Task prompt
Omit all pictures. Quote only the lines from the one with "You are a computer-use" through the end of the material below.
#### Input material ####
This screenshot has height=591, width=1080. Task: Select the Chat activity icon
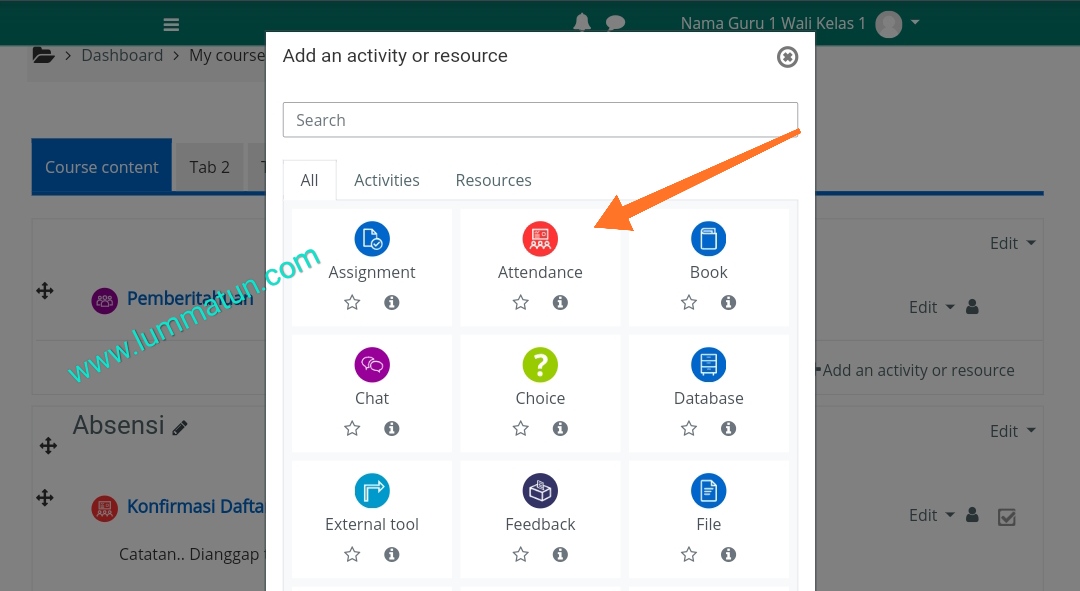click(x=372, y=365)
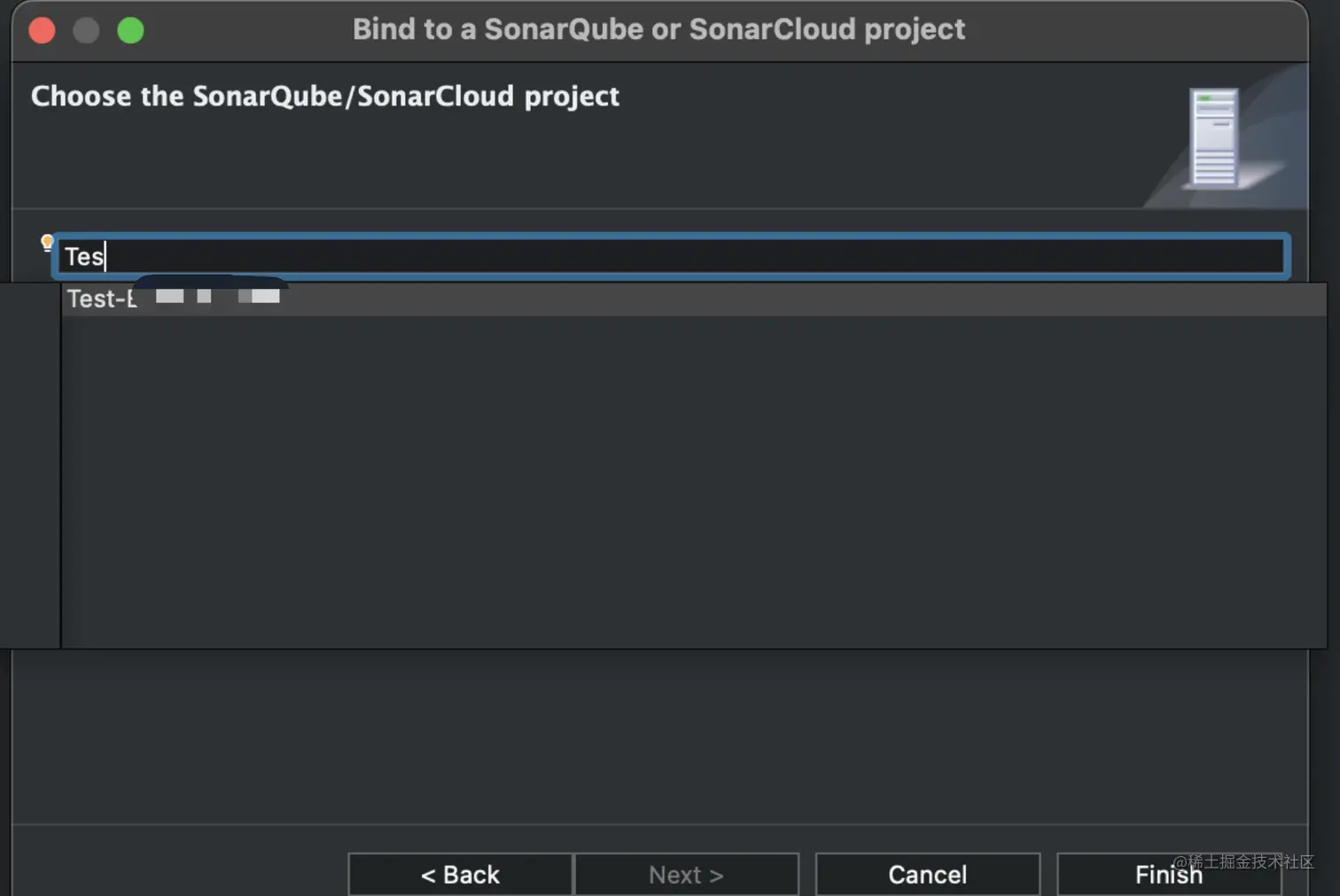Click the lightbulb content assist icon
1340x896 pixels.
[47, 243]

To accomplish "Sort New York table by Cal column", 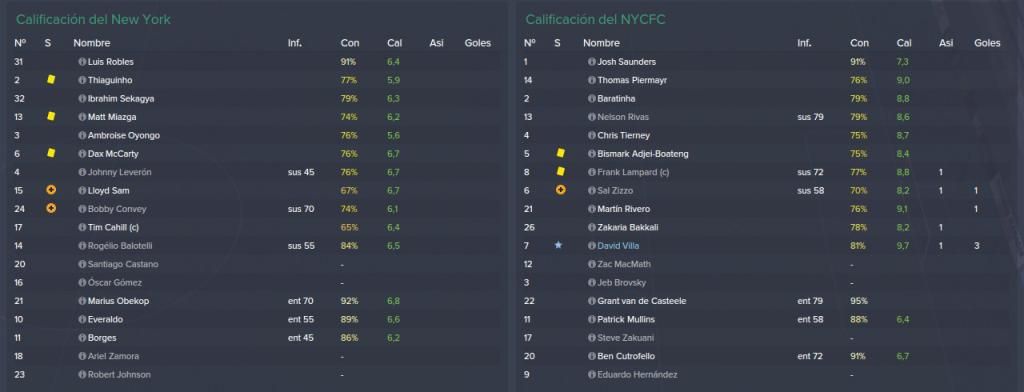I will coord(394,43).
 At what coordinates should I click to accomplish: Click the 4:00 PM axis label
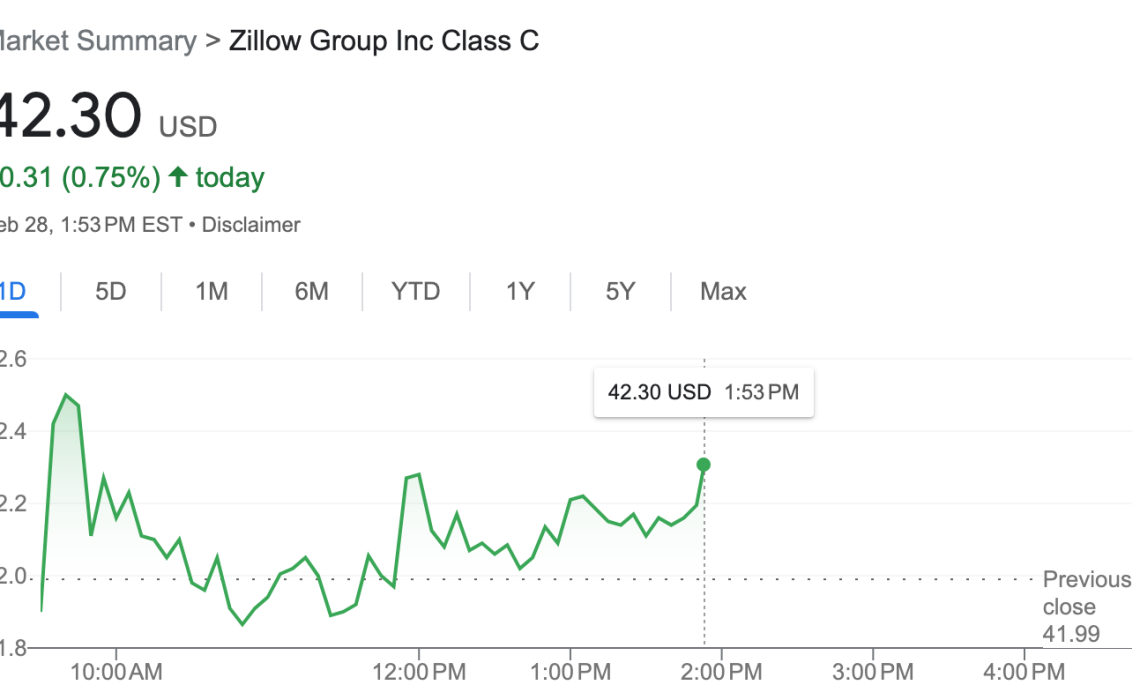click(x=1024, y=670)
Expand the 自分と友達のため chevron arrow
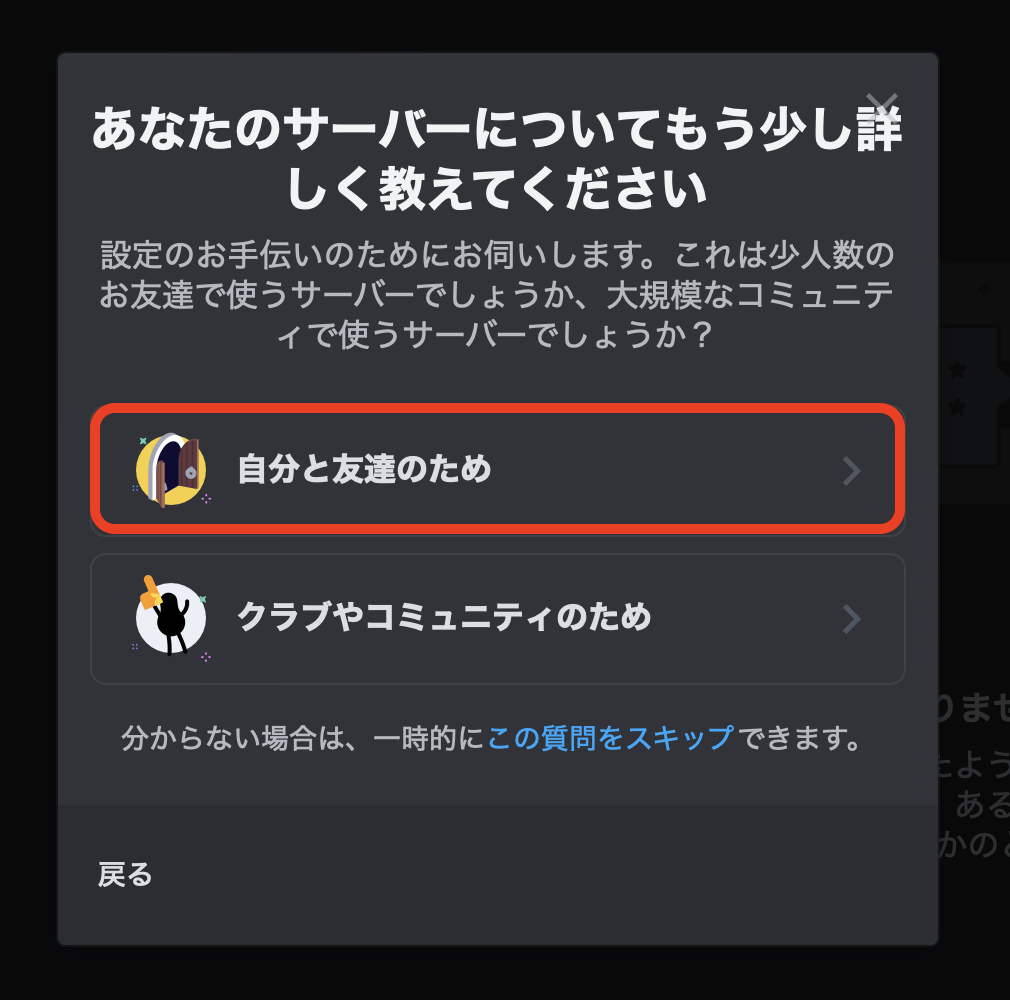1010x1000 pixels. point(852,470)
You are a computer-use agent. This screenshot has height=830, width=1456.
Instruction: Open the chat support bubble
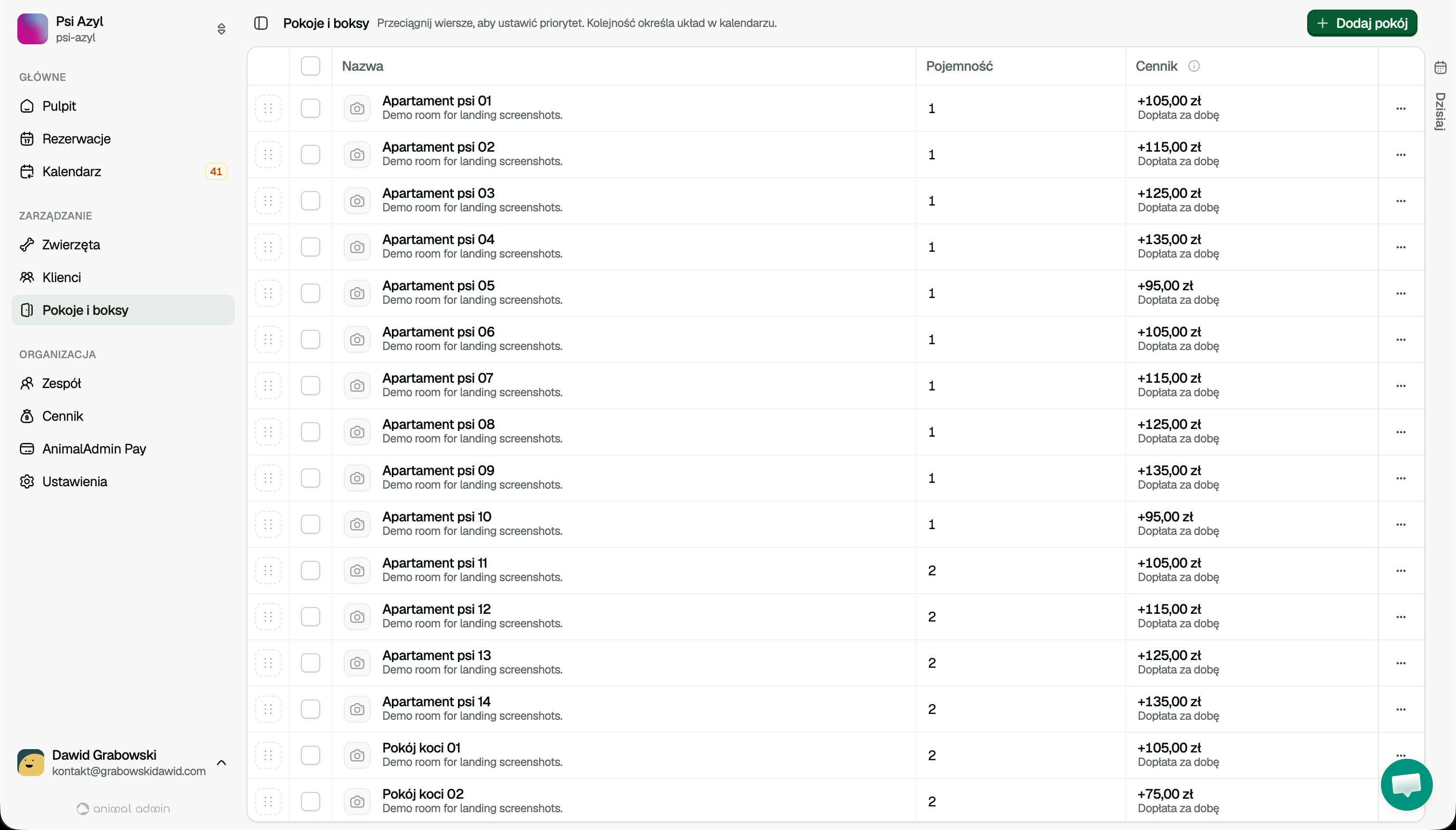tap(1406, 784)
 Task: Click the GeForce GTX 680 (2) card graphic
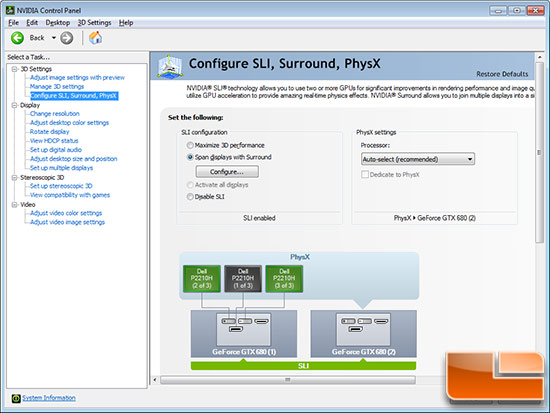coord(364,334)
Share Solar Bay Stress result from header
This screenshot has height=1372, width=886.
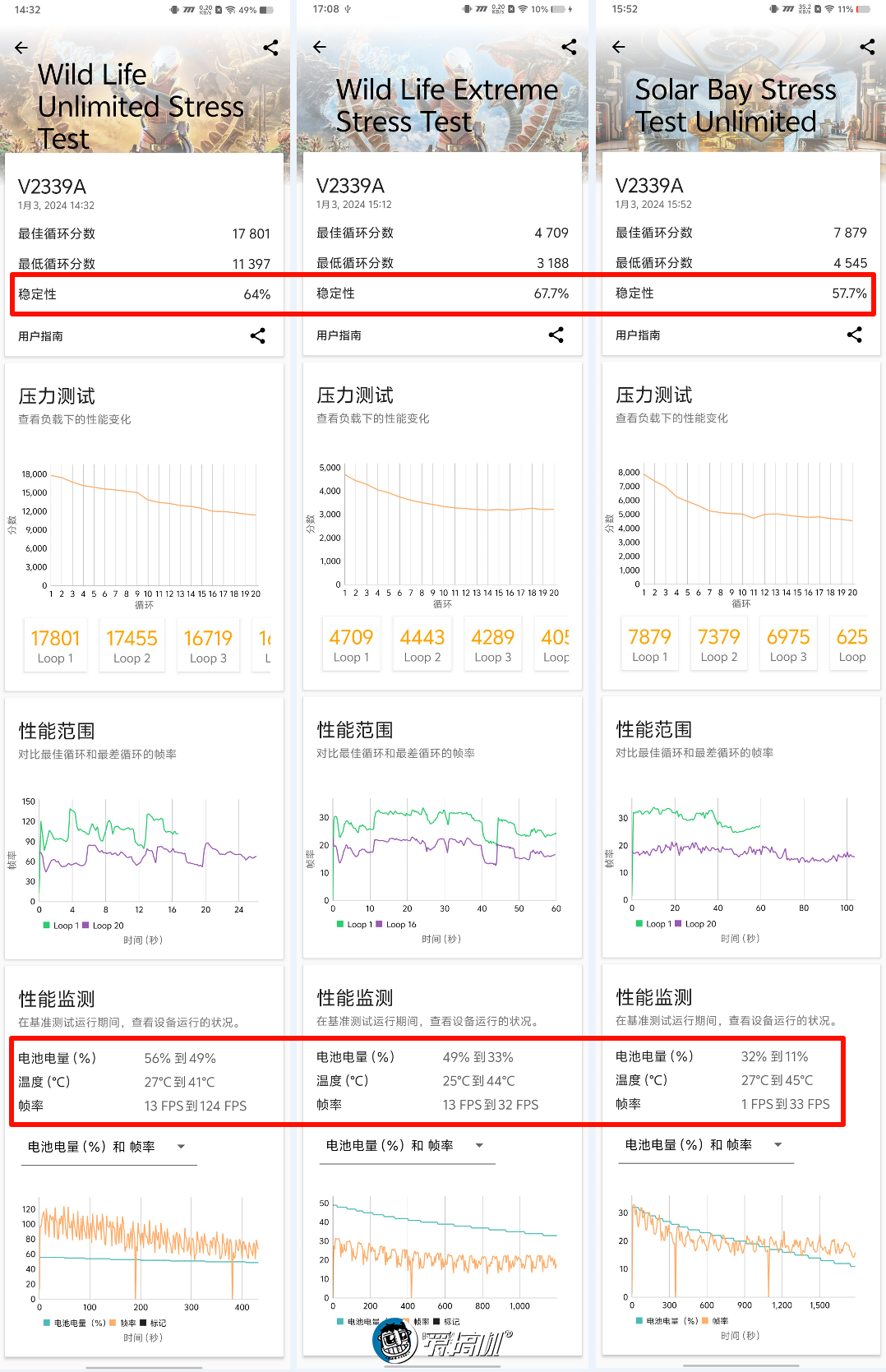(x=867, y=47)
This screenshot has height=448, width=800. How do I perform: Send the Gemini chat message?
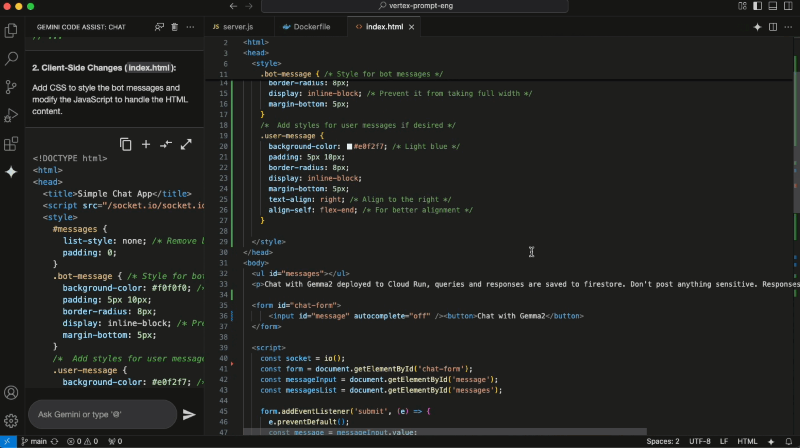[x=189, y=414]
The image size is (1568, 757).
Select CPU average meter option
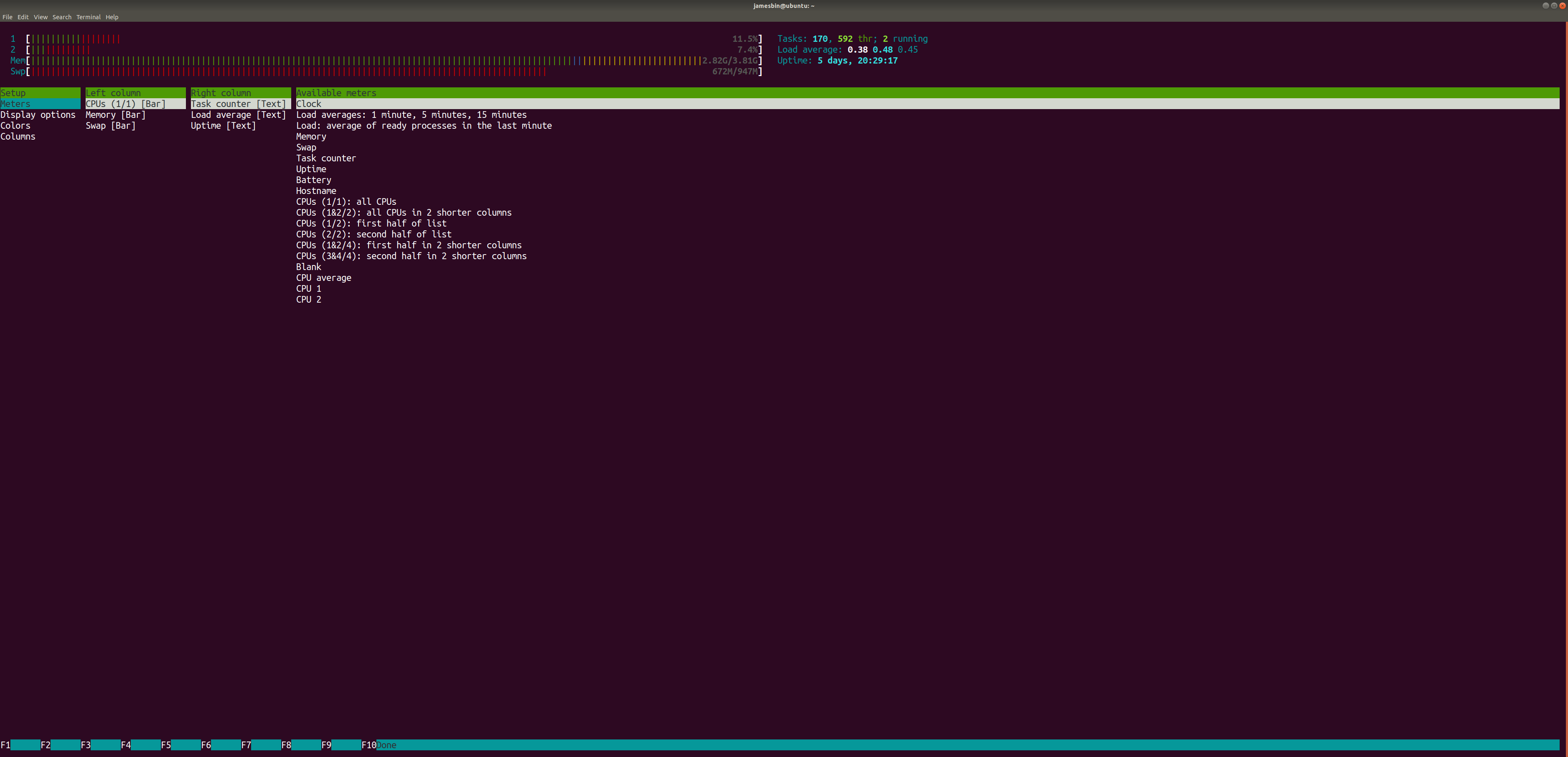323,277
####
Solution to this problem
You are a computer-use agent. This screenshot has height=830, width=1456.
Instruction: Open the chat support bubble
tap(1406, 784)
 Task: Click the GeForce GTX 680 (2) card graphic
coord(364,334)
Share Solar Bay Stress result from header
This screenshot has height=1372, width=886.
(x=867, y=47)
This screenshot has height=448, width=800. How do I perform: Send the Gemini chat message?
[x=189, y=414]
The image size is (1568, 757).
Select CPU average meter option
323,277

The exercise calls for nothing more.